And just like that, we’re done.
Oliver has been a binky baby since the beginning. We had a couple previews of possible thumbsucking, which I was SO hoping for being a thumbsucker myself, but he really fell in love with the pacifier. Nicnamed it his “Baba”. And now we’re done.
And I don’t know what to do. I’m glad that this was such an easy transition … we lost the pacifiers and decided not to replace them and we’re going on our 5th day without it. Naps were hard and the first two nights he looked for it – but we rocked him to sleep and all was well. He has his trusty duck with him and he’s not teething anything right now – so it was perfect timing. But was it?
This could be my last baby. Which, ok, this has come up A LOT lately. And lets just talk about this. Because I know you want to.
Jessica and Oliver are 3 1/2 years apart on purpose. Not as in “we planned to have our children so far apart” but more because we didn’t start trying to have another child until we were both ready. So yes, planned, but spacing? Not so much. That’s just how it worked out.

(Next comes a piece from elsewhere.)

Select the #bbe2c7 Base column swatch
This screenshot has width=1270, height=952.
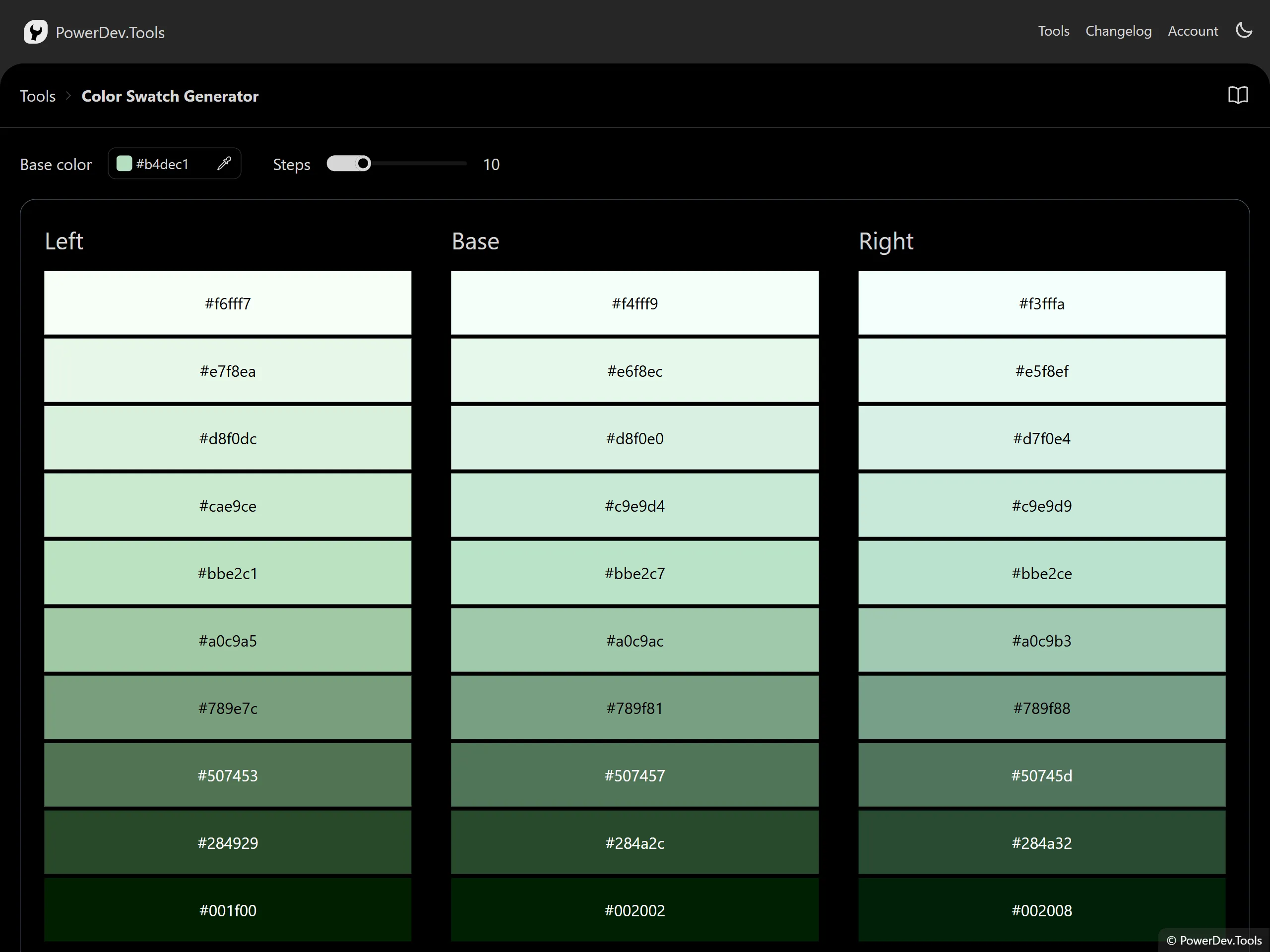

Here’s where I tell you something that I want you to instantly forget and never ask me about personally or hint at in person: Ever since Oliver was born I knew I wasn’t done. I want another child. My body wants another child, my soul can feel this other child. My table is not full yet, my heart is yearning.
This in no way means we’re ready to have that other child or that we ever will. Having two children is very nice. Life can be comfortable here. Stress with work is a big factor and that doesn’t go away with another baby, if anything it gets bigger. So there are a lot of things to weigh on our side.
Fact is this could be the last pacifier I transition out of. I had no idea that when I gave Oliver his pacifier last Friday evening it would be the last time. He was crying and not even sucking it – just holding onto it with his teeth while he reached out for me … and I walked away. I left him with a sitter and went out the door thinking it would be as is when I came home that night and here my entire reality is shifted and I’m drowning in memories and tears.
I love that this new phase brings words with it and more smiles and singing and babbling. I love the changes taking place but I yearn for the suckling and the instant calm of baby weight in my arms when a pacifier was the Wanted and then the Delivered.
Now it’s my arms and they’re always open to both of my babies. Either of my children who want to sit or hug or hold. I will always lift them up.
But I will miss the days of having a very obvious baby in the house. We now have a toddler. A boy. A son. We have a child. We have a person. He’s still my baby and a baby in my eyes, but he’s growing up and growing in.